Brazil

brasil

Dr Flavia Cavalcanti at the Bank of Incentive and Support for Breastfeeding in Petrolina, Brazil. Credit: Genna Naccache/Save the Children.

Dr Flavia Cavalcanti is a paediatrician in a neonatal centre in the north-eastern state of Pemembuco. “She says “I’ve been working as a paediatrician for about 19 years. I was always worried about children’s nutrition. For many years there were no social programmes in Brazil and the infant mortality rate was very high because of diarrhoea. Now I am involved in a programme that teaches medical staff and families about the importance of exclusive breastfeeding. Very quickly, we have been able to change people’s attitudes.

My neonatal unit also promotes ‘mae canguru’ (kangaroo mothercare) to help babies grow faster and healthier during the first crucial weeks. I believe it’s saved many premature babies’ lives. I feel great satisfaction working with premature babies and helping them overcome the difficulties they face. It’s more than a job”.

Neonatal mortality rate  (per 1,000 live births) (2011) 10
Under-five mortality rate (per 1,000 live births) (2011) 15
Maternal mortality ratio (per 100,000 live births) (2010) 56
Number of doctors, nurses and midwives per 10,000 people (2010) 31.4
Births attended by skilled personnel (2011) 98.9%
Total expenditure on health as a percentage of gross domestic product (2011) 8.9%
General government expenditure on health as a percentage of total expenditure on health (2011) 45.7%
 

Brazil recognized universal access to health care as a fundamental right in its Constitution of 1988 and created the Unified Health System (SUS), to provide free comprehensive care and essential medicines to all citizens. In parallel to the SUS, there is a private sub-system which covers predominantly those with capacity to buy private insurance or whose employer provides health coverage – resulting in a two-tiered system. Private expenditure, of which 58% is out-of-pocket, represents 55% of total health expenditure.

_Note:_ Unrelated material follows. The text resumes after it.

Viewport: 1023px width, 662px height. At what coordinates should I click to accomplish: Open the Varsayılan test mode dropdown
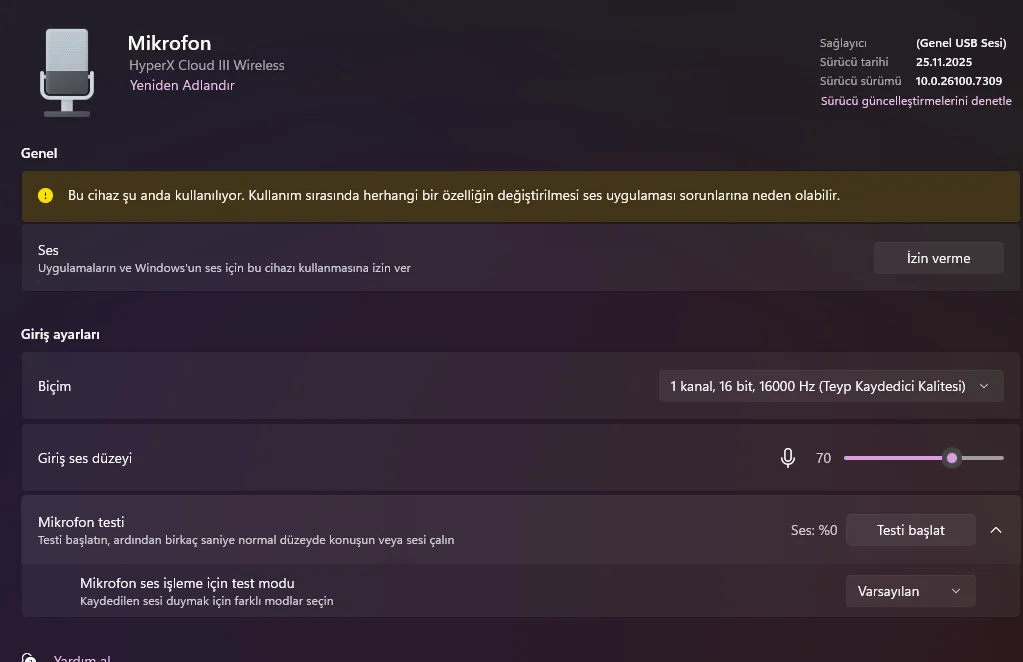tap(909, 591)
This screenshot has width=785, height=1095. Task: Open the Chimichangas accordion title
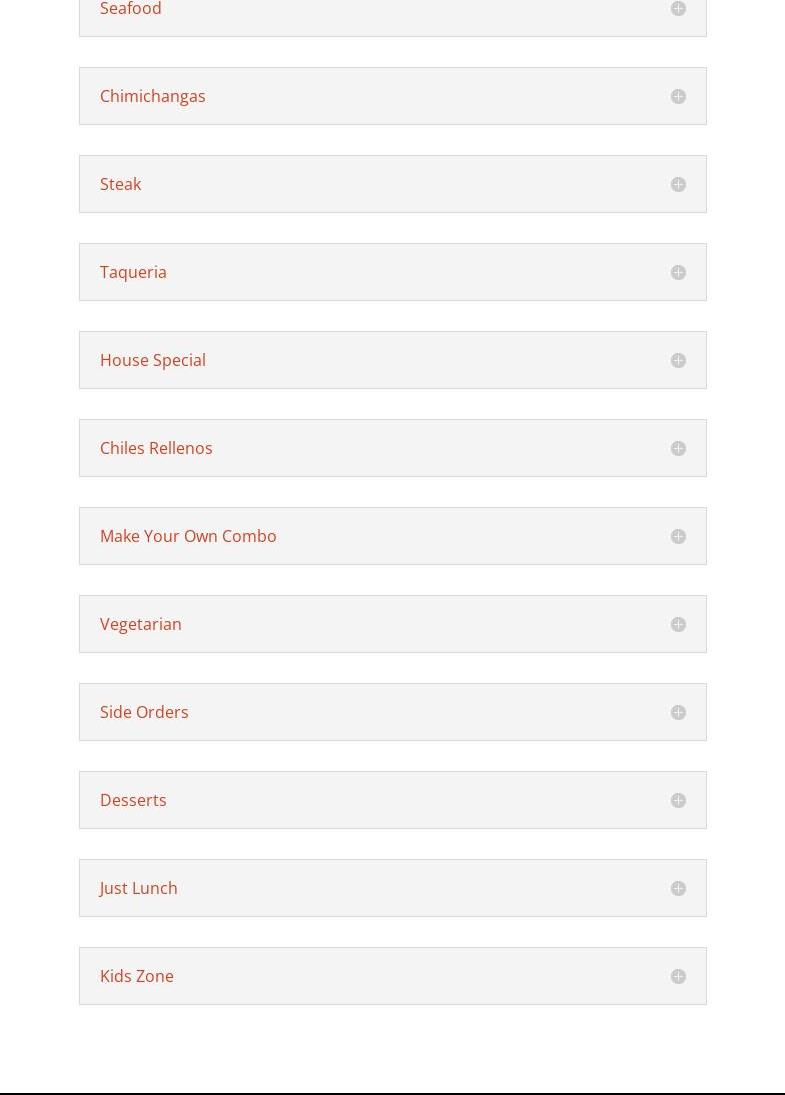(153, 96)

The nurse-to-physician ratio is 3.6, above the OECD average, and 36% of physicians are women. There is no national HRH long-term plan, but various strategies and investments address HRH needs, such as geographical disparities (density of physicians varies from 40.9 in the state of Rio de Janeiro to 7.1 in the state of Maranhão). In June 2013, the Ministry of Health launched “Mais Medicos” (More Doctors), a national and international recruitment program to fill in available positions in underserved regions at primary care level. Mechanisms for accreditation and regulation of the health workforce are in place.